# Grade the NFL rookie quarterbacks!!



## makaha99 (Jan 7, 2013)

Andrew Luck-- has been amazing at times, but had too many interceptions during the regular season-- B

RG3--when he has been healthy (i.e. before the Ravens game) he was incredible, but we'll see if the injuries were just a fluke-- A-

Russell Wilson--came out of nowhere to be very efficient and a winner-- A-

What do you guys think??


----------



## PeyoteReligion (Jan 7, 2013)

makaha99 said:


> Andrew Luck-- has been amazing at times, but had too many interceptions during the regular season-- B
> 
> RG3--when he has been healthy (i.e. before the Ravens game) he was incredible, but we'll see if the injuries were just a fluke-- A-
> 
> ...


I'm wondering why Wilson only gets an A-. He was the clear winner down the stretch. The most efficient QB in the entire league for the last half the season. He was the only rookie to get a playoff win. He tied mannings rookie td record with far less interceptions.the fact that he DIDN'T get hurt like rg3 and played the same style of game. All of these things make Wilson the best QB of the rookies this year. Shall I go on?


----------



## fb360 (Jan 7, 2013)

Luck: B+, took a team that was horrid bad the year before and brought them to the playoffs.
RG3: A, he individually makes the Redskins a huge threat. The man is a talent that is unmatched in the NFL, he just needs to wise up about the contact he will be receiving, as well as protecting a lengthy career.
Wilson: A/A+, even though he doesn't have the same stigma attached to him as Luck or RG3, the man can play football.

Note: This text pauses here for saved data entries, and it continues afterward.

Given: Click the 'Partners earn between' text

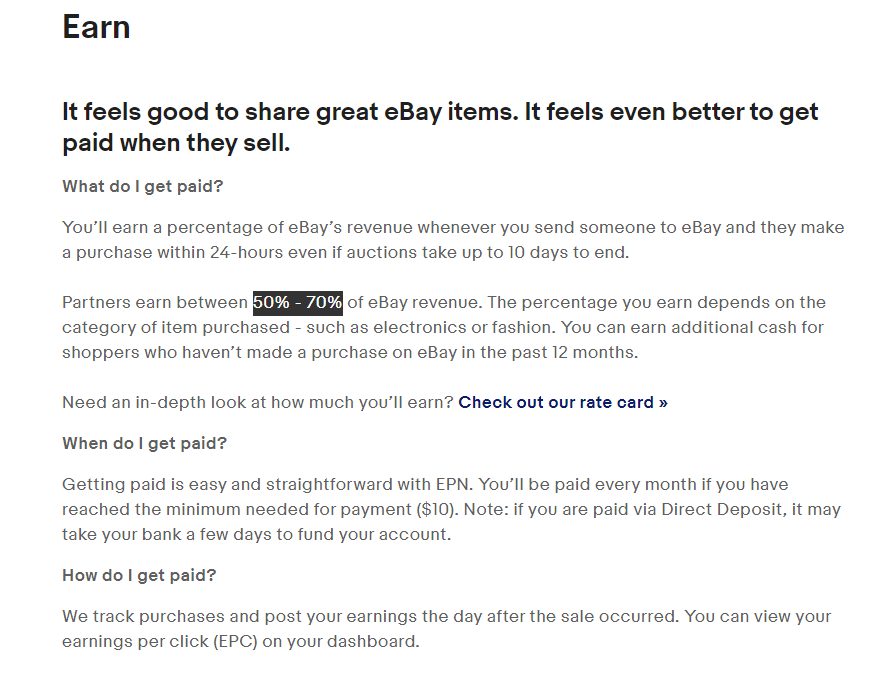Looking at the screenshot, I should tap(155, 302).
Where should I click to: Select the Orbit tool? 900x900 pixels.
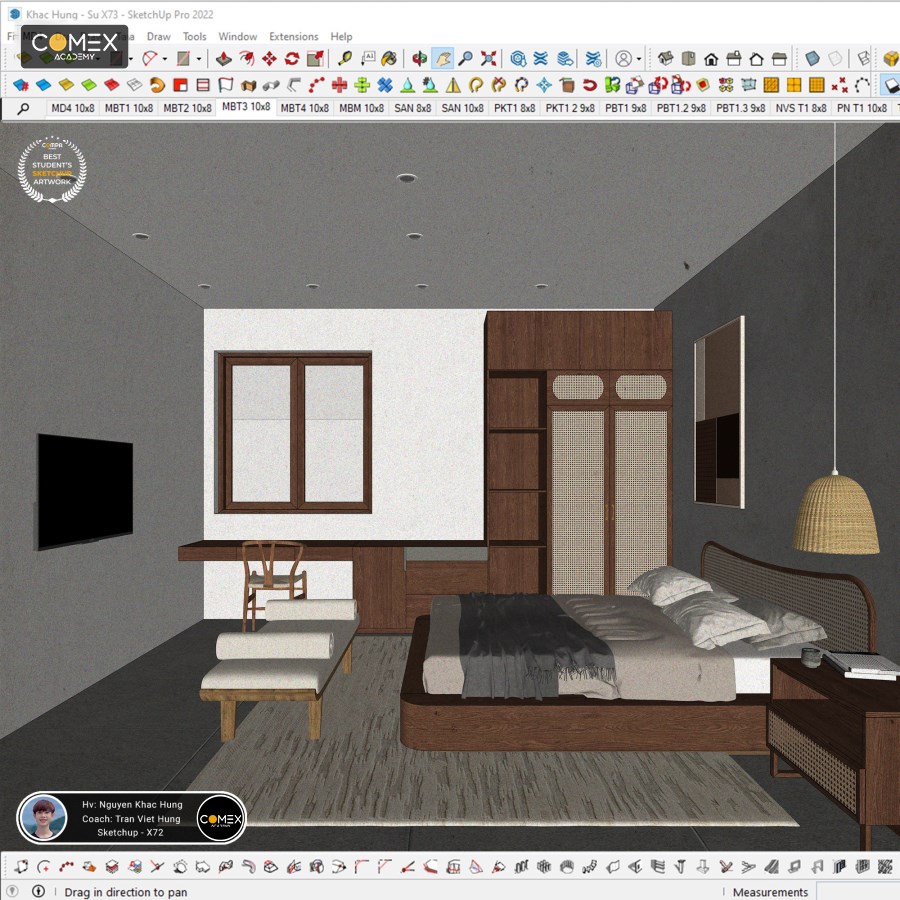tap(420, 58)
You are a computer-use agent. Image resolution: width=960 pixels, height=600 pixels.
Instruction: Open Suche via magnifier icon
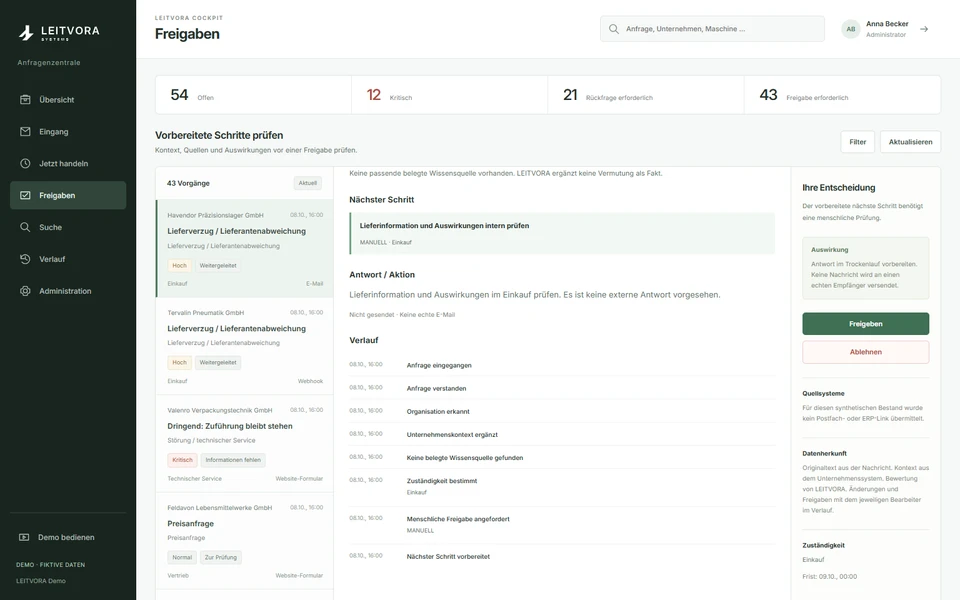25,227
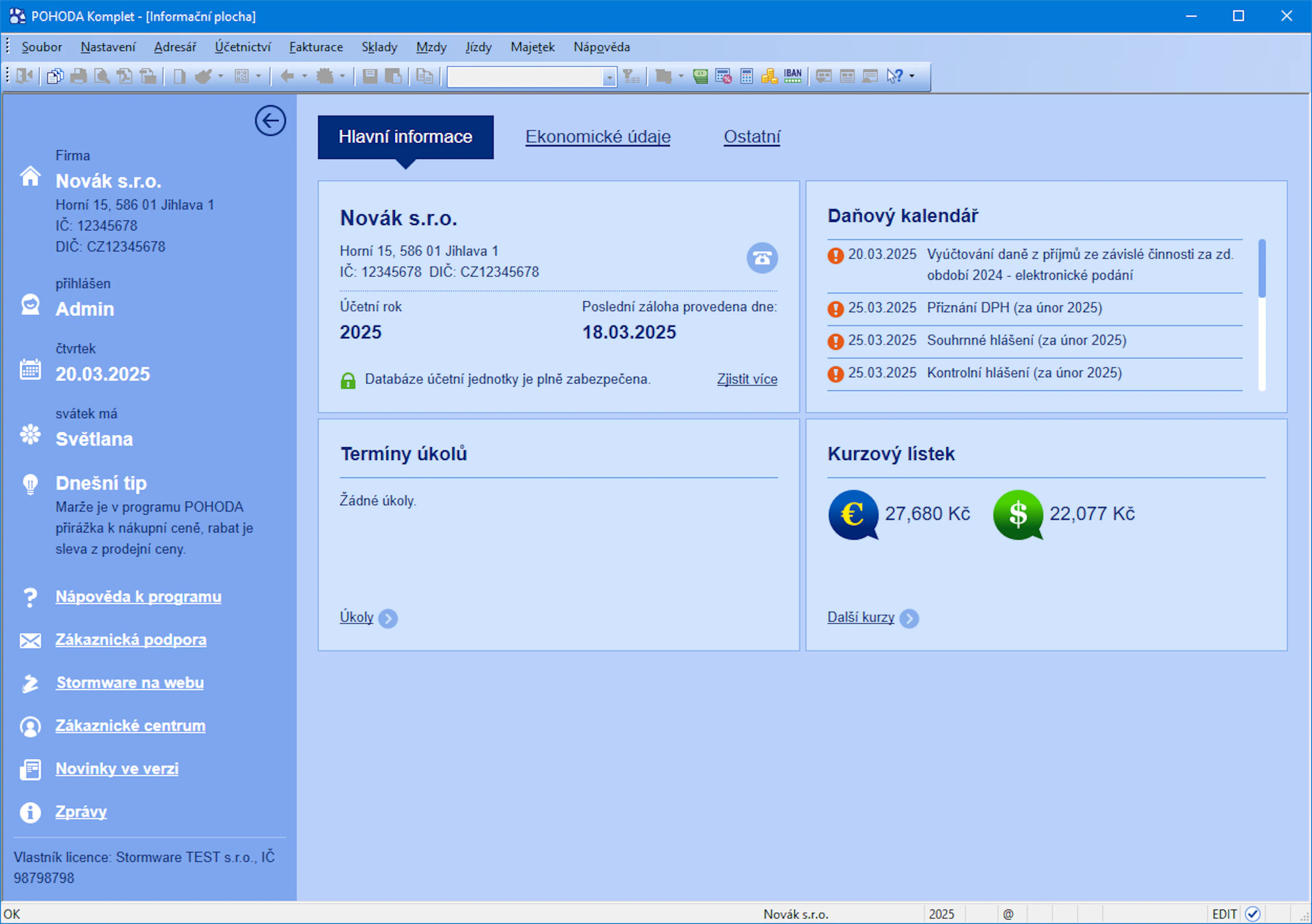This screenshot has width=1312, height=924.
Task: Click the EDIT checkmark in status bar
Action: [1253, 914]
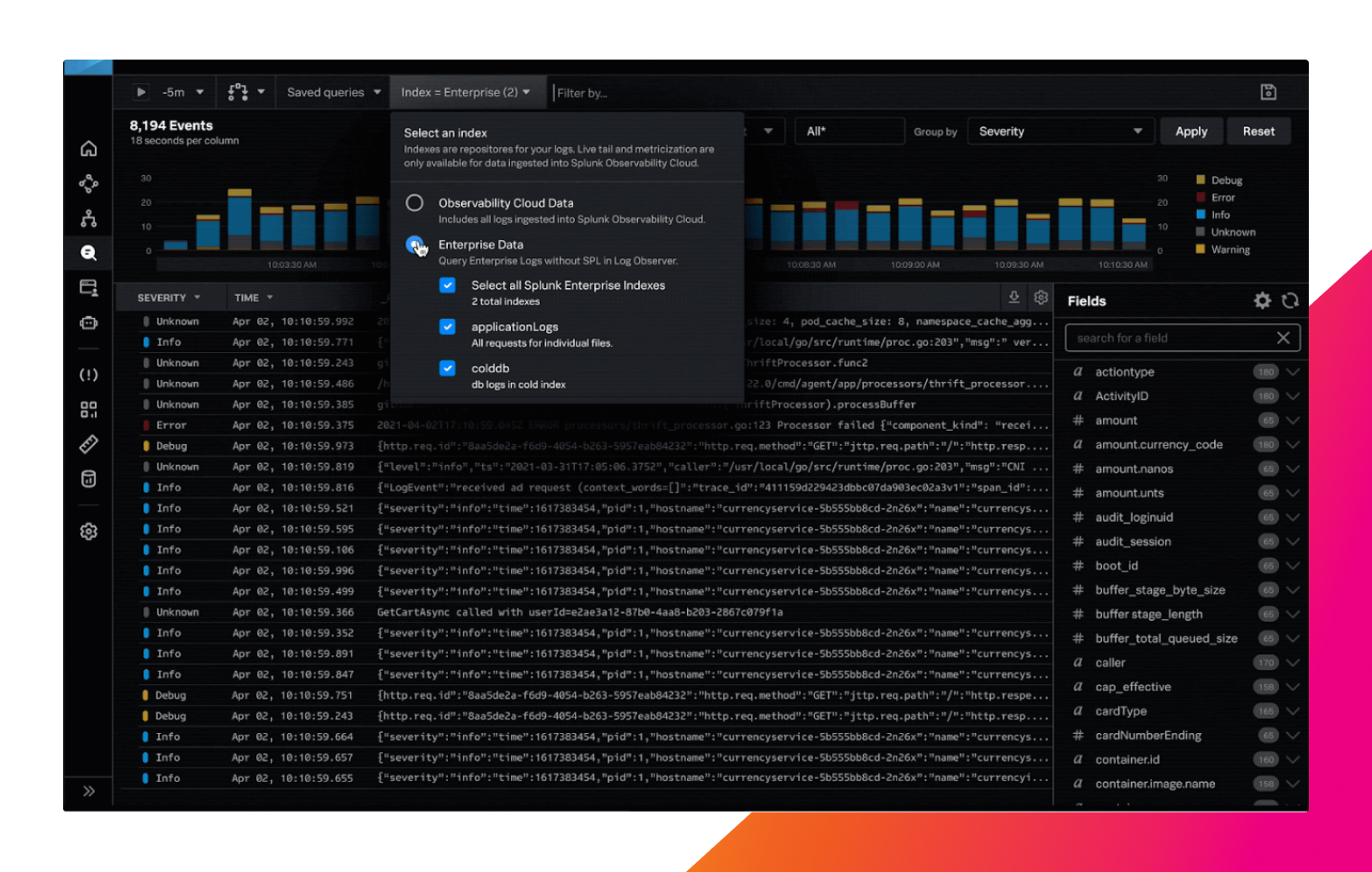Screen dimensions: 1372x872
Task: Expand the collapsed sidebar with the double arrow
Action: coord(88,791)
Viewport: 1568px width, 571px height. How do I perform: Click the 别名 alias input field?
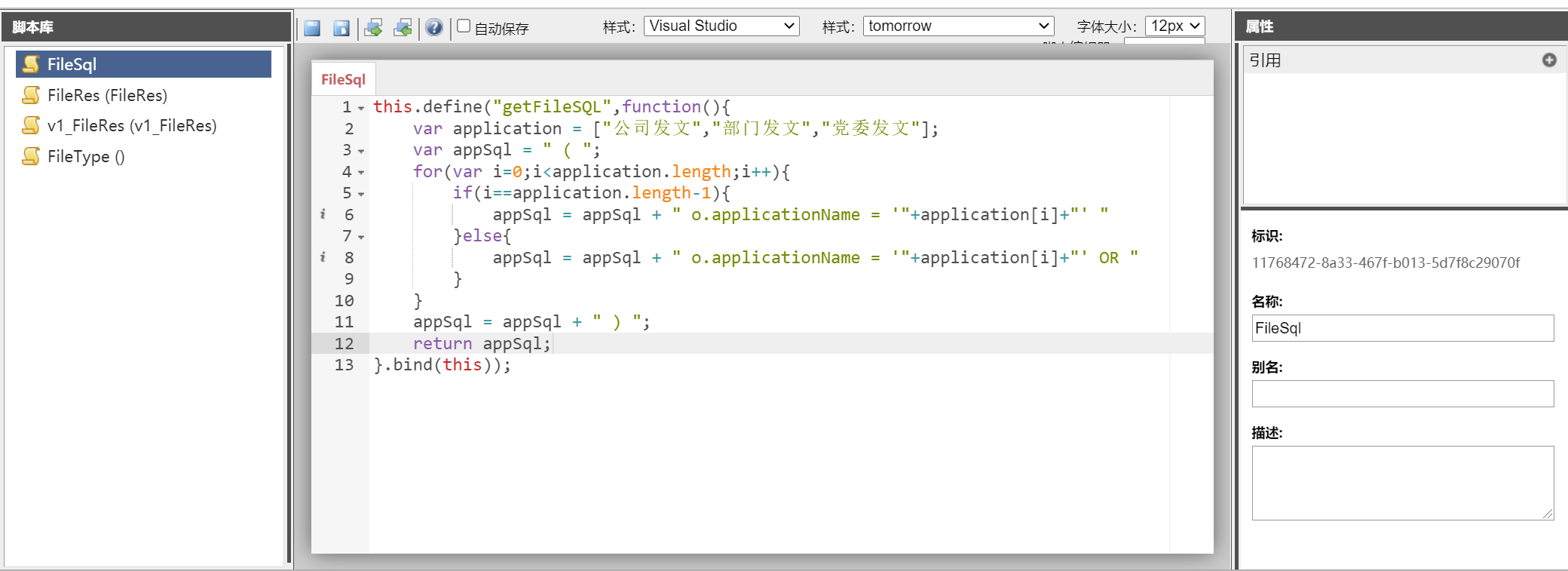[1402, 394]
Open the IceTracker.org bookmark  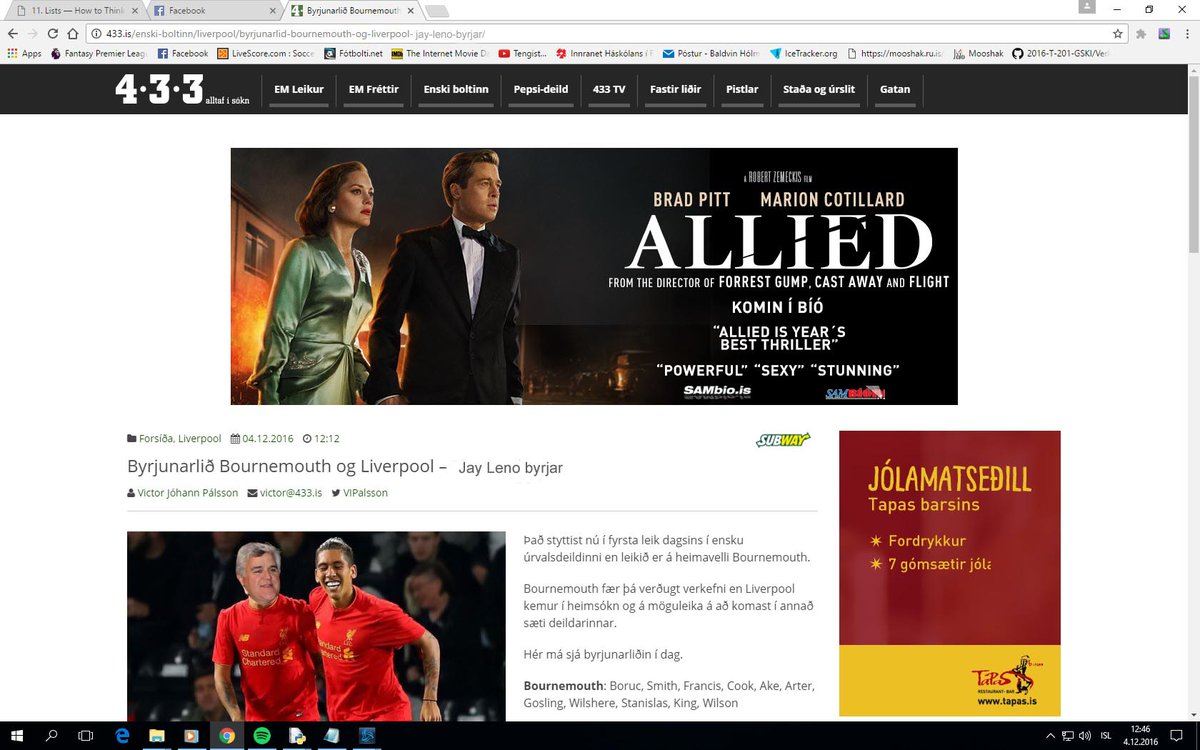(x=803, y=53)

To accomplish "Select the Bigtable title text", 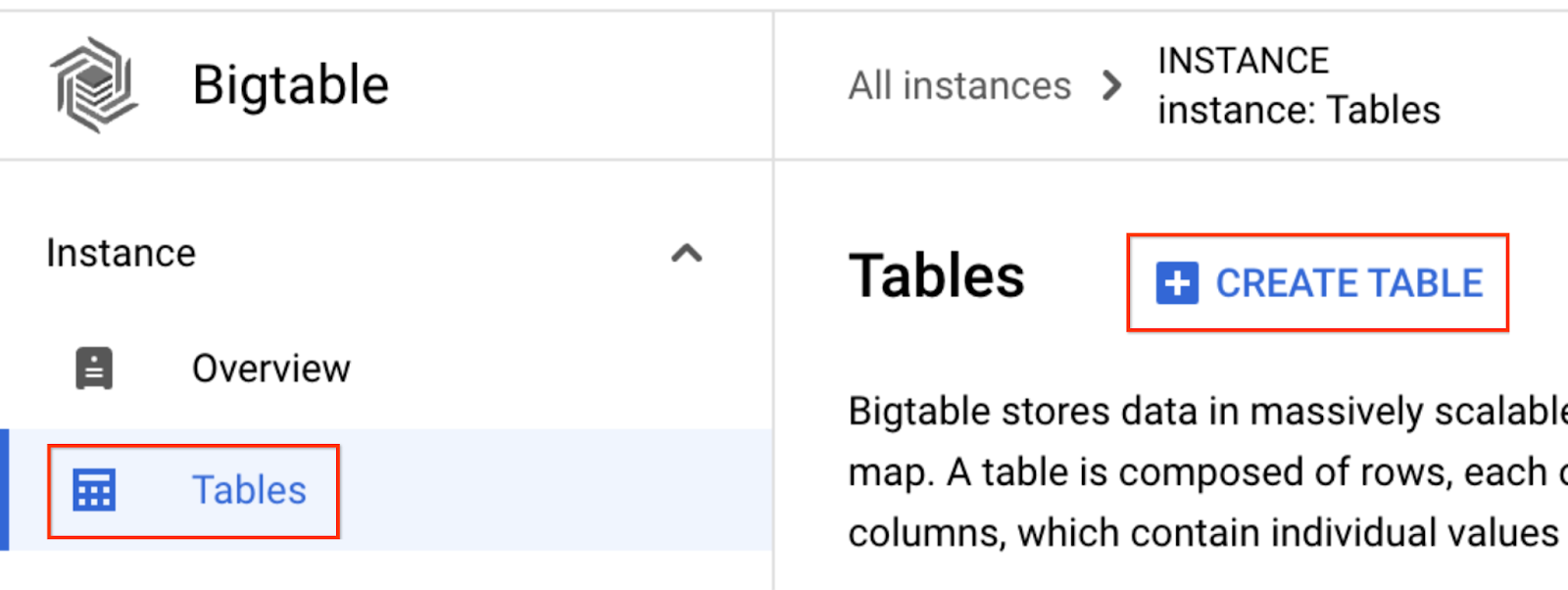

He has been an efficient QB and possesses a tremendous knowledge of the game, especially that he needs to keep himself healthy, which RG3 lacks severely.

IMO, all 3 rookie QBs are fully capable and talented NFL starting QBs, and I wouldn't mind having any one of them for my team (Cardinals)


----------



## Corso312 (Jan 7, 2013)

Wilson should be Roy ...if I could pick one to be bears franchise qb it is him.

Wilson a
rg3 a
luck a minus.
tannehill b minus


----------



## jjfw (Jan 7, 2013)

Russell Wilson a rookie? What a future if he stay's healthy. I'm impressed. Look out Atlanta.


----------



## toejoe (Jan 9, 2013)

Well 2 now, love the way R. Wilson handles himself, no rookie now. Luck has a bright future, if they maintain a good offensive line. RG, well ,never will be the same, when he comes back, that's when, he will be marked man, no question, sad but true. Will be a weak link. In the animal world, the weak link don't last.


----------



## PeyoteReligion (Jan 9, 2013)

Go to the NFLs web site and vote for RW as many times as possible!


----------



## uromastyx (Jan 12, 2013)

R. Wilson definitely the best, and couldn't be happier that he's is Seattle


----------



## doublejj (Jan 13, 2013)

Colin Kaepernick!............Go 49ers!


----------



## PeyoteReligion (Jan 14, 2013)

doublejj said:


> Colin Kaepernick!............Go 49ers!


Keapernick is not a rookie. 49ers fans are so dumb they don't even know he was drafted last year.


----------



## doublejj (Jan 14, 2013)

CK7 has only started 7 NFL games.......That's rookie enough for me!
How many games did that kid from Seattle start?.........What's his name anyway? I already forgot..............??


----------



## PeyoteReligion (Jan 14, 2013)

doublejj said:


> CK7 has only started 7 NFL games.......That's rookie enough for me!
> How many games did that kid from Seattle start?.........What's his name anyway? I already forgot..............??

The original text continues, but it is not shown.